Nichtraucher-Kampagnen

Nichtraucher-Kampagne 2000
Glaxo Wellcome, Hamburg
Seit vielen Jahren gibt es Nichtraucher-Kampagnen von Regierung und Gesellschaft. Es bestehen Rauchverbote in Flugzeugen und Schulen, Restaurants weisen spezielle Raucherecken aus.

Das von der Europäischen Union bereits beschlossene komplette Verbot für Tabakwerbung dagegen wurde durch den Widerspruch einiger Länder, darunter auch Deutschland, vor dem Europäischen Gerichtshof erfolgreich angefochten. Trotzdem ist Tabakwerbung heute nur noch im Kino und auf Plakatwänden zugelassen, im Internet und in audiovisuellen Medien dürfen Zigaretten gar nicht angepriesen werden und ein Auftritt als Sponsor von Sportveranstaltungen ist gesetzlich auch so gut wie nicht mehr möglich.

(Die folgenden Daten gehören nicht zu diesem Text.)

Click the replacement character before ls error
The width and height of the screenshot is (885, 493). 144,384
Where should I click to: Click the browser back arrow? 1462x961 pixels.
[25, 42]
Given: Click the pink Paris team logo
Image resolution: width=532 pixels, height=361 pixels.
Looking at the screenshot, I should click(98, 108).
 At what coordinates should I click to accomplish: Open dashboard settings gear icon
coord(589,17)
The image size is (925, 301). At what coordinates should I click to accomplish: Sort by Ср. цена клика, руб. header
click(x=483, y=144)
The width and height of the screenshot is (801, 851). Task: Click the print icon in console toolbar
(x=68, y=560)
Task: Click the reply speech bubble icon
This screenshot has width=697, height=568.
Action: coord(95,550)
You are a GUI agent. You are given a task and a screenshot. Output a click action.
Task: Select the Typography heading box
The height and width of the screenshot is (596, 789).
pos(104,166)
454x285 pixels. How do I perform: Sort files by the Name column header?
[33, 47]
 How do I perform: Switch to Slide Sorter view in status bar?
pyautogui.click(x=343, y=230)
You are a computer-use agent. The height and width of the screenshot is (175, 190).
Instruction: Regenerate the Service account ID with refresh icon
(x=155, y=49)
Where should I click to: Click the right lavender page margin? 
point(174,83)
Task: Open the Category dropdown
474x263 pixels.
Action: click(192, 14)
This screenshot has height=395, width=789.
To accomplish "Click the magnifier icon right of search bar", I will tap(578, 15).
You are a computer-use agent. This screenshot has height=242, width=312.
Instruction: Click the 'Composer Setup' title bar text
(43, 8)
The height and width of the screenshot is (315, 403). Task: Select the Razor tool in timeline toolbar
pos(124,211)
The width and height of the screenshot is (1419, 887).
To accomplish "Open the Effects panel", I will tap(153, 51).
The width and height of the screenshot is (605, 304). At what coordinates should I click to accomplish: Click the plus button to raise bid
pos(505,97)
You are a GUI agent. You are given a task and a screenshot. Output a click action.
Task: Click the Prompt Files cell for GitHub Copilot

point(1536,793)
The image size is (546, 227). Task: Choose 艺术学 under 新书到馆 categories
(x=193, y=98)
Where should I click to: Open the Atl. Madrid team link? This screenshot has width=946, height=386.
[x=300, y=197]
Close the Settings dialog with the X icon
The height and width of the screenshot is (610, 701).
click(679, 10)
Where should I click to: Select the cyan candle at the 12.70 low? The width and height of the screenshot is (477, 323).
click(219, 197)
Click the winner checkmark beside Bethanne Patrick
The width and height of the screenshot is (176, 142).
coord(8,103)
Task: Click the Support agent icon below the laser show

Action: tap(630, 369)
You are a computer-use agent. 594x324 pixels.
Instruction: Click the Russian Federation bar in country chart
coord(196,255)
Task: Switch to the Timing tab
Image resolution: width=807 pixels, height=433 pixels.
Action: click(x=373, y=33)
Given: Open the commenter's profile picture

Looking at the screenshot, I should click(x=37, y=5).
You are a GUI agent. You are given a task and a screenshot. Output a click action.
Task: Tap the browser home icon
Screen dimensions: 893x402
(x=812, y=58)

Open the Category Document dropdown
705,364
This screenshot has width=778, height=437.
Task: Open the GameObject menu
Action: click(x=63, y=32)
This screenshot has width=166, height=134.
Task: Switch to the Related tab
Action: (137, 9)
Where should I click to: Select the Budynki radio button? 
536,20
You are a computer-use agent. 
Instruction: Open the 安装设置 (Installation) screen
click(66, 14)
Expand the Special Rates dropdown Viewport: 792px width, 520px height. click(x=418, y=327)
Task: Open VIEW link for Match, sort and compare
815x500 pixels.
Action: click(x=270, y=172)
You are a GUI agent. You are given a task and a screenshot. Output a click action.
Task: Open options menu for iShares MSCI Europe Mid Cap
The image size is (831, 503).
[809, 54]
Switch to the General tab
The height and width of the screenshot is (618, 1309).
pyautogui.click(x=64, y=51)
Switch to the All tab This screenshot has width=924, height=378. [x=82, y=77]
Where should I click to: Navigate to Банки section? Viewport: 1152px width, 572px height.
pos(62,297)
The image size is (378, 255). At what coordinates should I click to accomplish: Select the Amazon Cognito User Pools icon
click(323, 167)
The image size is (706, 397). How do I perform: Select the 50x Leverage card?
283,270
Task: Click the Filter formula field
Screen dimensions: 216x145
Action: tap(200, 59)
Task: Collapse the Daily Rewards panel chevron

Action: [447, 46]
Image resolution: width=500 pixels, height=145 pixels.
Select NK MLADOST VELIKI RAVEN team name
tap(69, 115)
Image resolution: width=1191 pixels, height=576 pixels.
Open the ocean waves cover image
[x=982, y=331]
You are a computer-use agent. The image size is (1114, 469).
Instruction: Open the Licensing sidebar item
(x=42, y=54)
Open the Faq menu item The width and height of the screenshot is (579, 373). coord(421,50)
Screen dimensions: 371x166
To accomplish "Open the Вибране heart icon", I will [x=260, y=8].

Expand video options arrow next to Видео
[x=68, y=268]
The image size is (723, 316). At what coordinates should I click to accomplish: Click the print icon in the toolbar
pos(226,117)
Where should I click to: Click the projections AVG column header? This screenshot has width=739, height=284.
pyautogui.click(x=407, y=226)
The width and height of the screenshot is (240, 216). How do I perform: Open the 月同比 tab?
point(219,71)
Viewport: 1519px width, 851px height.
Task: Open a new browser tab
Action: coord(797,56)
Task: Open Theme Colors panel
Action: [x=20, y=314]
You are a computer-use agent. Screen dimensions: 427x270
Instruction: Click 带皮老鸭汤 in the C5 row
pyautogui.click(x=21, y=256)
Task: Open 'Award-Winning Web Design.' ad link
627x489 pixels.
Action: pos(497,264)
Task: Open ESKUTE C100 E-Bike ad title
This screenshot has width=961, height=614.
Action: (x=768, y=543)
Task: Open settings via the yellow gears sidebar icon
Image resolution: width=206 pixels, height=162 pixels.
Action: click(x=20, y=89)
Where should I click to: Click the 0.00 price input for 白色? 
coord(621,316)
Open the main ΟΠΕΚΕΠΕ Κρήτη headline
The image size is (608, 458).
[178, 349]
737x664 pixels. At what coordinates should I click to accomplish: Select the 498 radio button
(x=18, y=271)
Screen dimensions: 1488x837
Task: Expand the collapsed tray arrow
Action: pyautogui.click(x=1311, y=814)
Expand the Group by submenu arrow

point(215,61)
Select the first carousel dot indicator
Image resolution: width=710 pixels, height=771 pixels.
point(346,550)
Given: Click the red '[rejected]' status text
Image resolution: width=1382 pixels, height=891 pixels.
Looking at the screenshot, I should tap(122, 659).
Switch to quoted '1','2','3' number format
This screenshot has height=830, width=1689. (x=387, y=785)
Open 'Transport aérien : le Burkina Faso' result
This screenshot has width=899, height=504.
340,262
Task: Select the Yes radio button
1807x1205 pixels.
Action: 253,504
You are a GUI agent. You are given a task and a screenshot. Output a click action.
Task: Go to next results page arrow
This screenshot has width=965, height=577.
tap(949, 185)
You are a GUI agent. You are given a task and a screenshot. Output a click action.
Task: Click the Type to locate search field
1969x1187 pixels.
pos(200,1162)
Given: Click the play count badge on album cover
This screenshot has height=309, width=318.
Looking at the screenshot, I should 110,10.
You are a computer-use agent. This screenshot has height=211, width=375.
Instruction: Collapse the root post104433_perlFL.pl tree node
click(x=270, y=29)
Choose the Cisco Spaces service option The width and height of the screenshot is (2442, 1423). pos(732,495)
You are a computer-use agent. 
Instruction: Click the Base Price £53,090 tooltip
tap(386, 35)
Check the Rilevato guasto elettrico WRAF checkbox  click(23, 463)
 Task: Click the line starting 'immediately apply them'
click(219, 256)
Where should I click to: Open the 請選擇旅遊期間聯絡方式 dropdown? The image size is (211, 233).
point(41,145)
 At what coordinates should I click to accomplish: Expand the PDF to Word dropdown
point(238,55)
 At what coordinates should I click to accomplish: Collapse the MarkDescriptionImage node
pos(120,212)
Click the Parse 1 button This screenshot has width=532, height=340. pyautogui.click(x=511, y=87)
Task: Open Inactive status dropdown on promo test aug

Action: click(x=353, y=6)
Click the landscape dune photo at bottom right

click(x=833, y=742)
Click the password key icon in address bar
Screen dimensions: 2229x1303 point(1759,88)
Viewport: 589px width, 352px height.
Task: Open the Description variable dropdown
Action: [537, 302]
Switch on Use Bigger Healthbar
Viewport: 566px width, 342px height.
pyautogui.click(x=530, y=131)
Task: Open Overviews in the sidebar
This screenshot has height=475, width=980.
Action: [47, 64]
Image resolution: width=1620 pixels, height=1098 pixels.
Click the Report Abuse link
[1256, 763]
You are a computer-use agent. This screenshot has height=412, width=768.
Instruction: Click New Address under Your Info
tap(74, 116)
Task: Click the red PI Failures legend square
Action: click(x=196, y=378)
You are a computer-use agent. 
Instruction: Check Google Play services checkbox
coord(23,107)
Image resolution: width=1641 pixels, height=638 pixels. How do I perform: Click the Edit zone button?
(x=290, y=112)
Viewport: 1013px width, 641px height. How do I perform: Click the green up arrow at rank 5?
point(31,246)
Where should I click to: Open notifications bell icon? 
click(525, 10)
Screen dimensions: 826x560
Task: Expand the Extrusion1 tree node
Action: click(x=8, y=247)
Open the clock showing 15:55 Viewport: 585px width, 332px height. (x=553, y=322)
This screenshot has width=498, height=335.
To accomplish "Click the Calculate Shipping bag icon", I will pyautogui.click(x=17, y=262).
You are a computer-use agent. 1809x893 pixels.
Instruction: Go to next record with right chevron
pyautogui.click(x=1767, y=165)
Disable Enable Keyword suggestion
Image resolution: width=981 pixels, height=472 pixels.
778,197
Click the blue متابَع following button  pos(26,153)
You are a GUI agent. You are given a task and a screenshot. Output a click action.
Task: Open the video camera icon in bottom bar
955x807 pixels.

Die Tabakindustrie setzt weiterhin massiv auf das Gefühl von Unabhängigkeit und Freiheit – zum Marlboro- gesellte sich der Camel-Mann. Als werbewirksam erweisen sich heute Bilder, die das Rauchen als „erwachsenes“, als „soziales“ und „normales“ Verhalten“ zeigen, wenn junge Leute in entspannter Runde fröhlich zusammensitzen. Mit Worten wie "mild", „leicht“, „rein“ und „frisch“ schafft man gar die Verbindung zwischen Rauchen und Gesundheit.

 

Nichtraucherschild 2007
istockphoto
Die aktuellen Zahlen schließlich zeigen, dass es noch viel zu tun gibt in punkto Aufklärung: Rund jeder Vierte zwischen Deutsche raucht noch immer, allen Kampagnen zum Trotz.